** Exercise brief **
Find every line below that contains the word "info" and copy it out.

** Data under study **
***

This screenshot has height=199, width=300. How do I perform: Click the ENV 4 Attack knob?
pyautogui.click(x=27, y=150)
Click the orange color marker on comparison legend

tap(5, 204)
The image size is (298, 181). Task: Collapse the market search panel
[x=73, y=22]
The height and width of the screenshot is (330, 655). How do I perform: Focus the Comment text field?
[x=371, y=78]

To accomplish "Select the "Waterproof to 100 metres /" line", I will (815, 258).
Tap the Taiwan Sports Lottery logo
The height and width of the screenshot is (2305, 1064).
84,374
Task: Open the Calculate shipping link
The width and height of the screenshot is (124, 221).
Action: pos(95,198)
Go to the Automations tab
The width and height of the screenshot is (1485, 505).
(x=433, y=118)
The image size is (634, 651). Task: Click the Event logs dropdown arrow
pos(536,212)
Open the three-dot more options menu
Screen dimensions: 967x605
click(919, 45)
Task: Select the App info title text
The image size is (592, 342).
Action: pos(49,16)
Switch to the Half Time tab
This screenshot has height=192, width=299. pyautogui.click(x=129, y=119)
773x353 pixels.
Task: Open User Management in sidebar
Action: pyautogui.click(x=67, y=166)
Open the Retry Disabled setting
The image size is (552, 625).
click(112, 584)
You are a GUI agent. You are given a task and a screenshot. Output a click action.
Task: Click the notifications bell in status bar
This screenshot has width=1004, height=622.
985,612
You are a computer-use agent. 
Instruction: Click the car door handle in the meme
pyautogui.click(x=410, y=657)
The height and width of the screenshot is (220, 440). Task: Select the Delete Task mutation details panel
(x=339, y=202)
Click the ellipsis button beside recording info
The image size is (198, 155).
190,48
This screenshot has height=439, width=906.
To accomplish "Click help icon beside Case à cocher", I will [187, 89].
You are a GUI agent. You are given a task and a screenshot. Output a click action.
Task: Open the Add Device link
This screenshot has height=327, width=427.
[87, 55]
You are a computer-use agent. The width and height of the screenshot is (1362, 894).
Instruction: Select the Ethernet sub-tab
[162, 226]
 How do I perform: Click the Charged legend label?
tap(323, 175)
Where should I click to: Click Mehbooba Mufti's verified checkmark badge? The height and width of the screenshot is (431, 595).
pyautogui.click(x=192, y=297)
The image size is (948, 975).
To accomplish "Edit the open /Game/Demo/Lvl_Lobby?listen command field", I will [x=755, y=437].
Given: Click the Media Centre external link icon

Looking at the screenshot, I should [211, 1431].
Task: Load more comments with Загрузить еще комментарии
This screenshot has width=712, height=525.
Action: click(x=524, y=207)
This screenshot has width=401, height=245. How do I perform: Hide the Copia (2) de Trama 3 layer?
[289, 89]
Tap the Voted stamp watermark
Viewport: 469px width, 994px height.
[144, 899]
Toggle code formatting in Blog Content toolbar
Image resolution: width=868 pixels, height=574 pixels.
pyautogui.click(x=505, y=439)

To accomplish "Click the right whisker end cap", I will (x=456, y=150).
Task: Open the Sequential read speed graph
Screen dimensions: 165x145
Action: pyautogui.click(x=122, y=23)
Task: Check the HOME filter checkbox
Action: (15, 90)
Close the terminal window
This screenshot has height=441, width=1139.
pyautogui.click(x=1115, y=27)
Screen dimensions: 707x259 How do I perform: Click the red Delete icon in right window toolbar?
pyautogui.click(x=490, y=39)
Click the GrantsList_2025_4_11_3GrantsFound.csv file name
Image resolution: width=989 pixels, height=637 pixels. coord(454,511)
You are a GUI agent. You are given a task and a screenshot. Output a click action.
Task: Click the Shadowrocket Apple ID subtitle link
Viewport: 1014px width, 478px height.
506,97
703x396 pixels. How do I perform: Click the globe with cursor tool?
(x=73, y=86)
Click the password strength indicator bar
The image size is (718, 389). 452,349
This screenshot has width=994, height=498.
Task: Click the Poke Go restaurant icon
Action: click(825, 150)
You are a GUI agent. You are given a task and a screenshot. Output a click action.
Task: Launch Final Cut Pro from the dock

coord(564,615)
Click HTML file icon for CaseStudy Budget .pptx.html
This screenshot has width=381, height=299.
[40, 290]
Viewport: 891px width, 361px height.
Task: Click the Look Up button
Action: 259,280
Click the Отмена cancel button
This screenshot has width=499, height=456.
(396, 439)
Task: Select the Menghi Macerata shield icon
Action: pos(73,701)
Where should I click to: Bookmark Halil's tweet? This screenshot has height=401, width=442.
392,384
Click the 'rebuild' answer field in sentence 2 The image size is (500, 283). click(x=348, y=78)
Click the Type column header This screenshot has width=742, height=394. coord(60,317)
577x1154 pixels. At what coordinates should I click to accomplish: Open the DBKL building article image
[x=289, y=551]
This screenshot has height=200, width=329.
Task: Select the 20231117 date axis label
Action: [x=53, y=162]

***

** Expected answer **
Task: Select the App info title text
Click the ellipsis button beside recording info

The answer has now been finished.